*ABOUT THIS EXERCISE*: Each line from the one holding "This screenshot has" through the end of the records should be returned exactly, while pictures are skipped.

*MATERIAL SHOWN*:
......

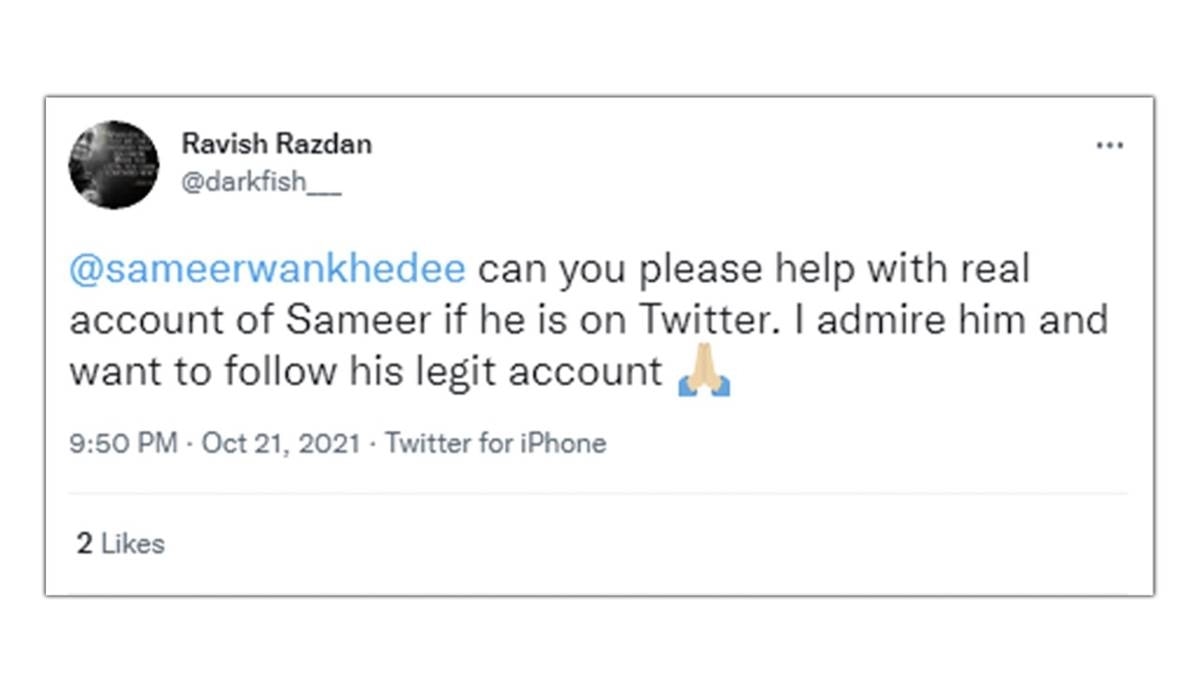Click Ravish Razdan's profile avatar
Screen dimensions: 1200x692
point(114,164)
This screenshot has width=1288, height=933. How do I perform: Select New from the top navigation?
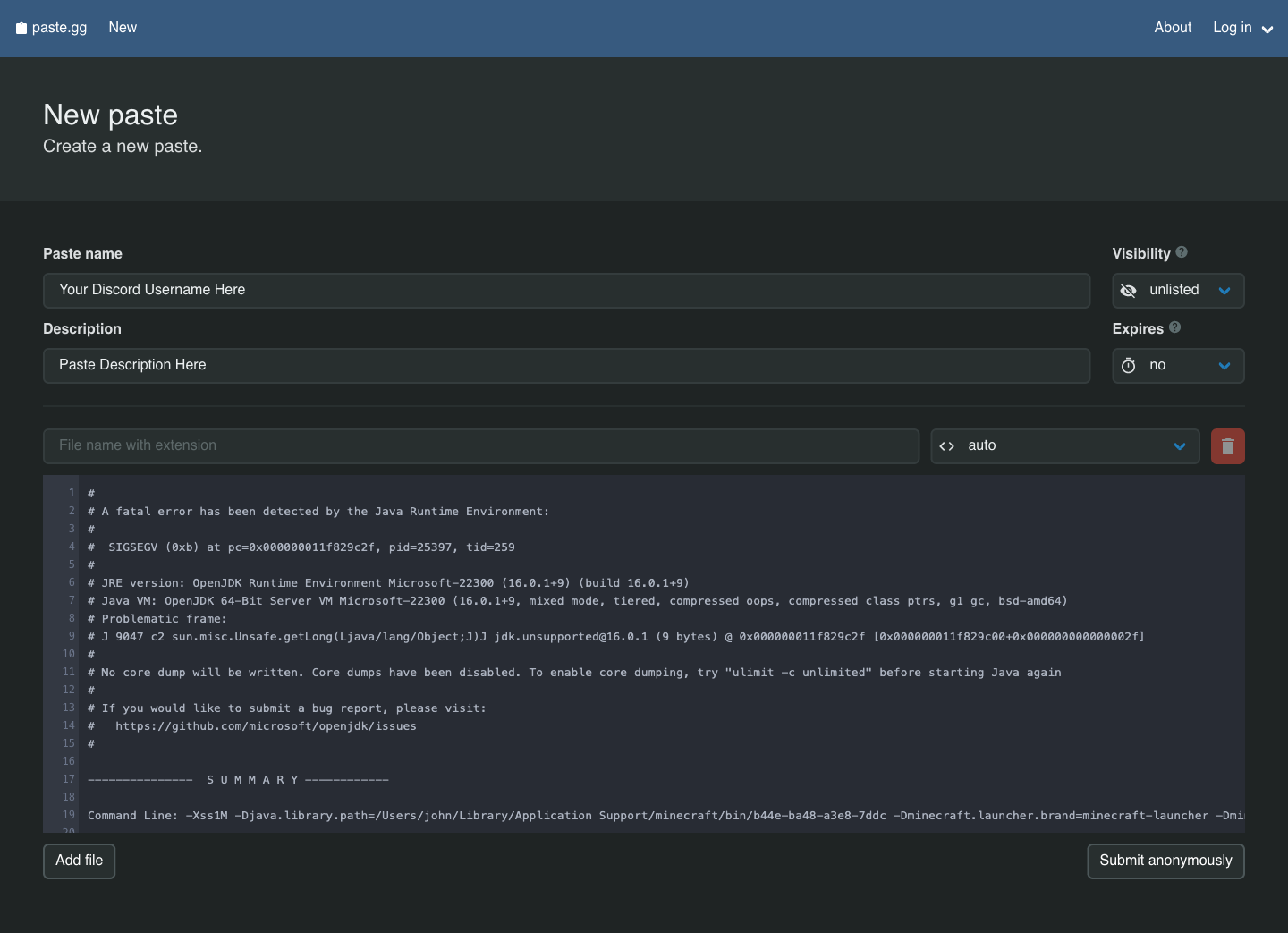tap(123, 28)
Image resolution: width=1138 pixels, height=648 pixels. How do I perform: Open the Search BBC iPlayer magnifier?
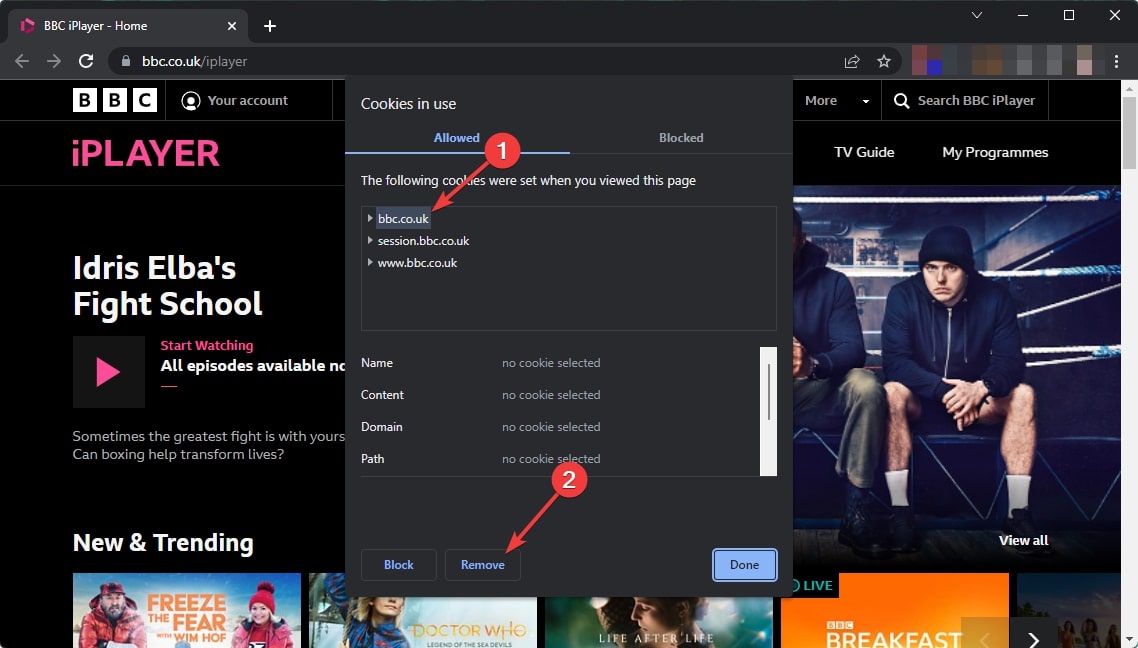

......

*TASK RESULT*:
This screenshot has width=1288, height=933. How do I perform: Select New from the top navigation?
tap(123, 28)
Image resolution: width=1138 pixels, height=648 pixels. How do I perform: Open the Search BBC iPlayer magnifier?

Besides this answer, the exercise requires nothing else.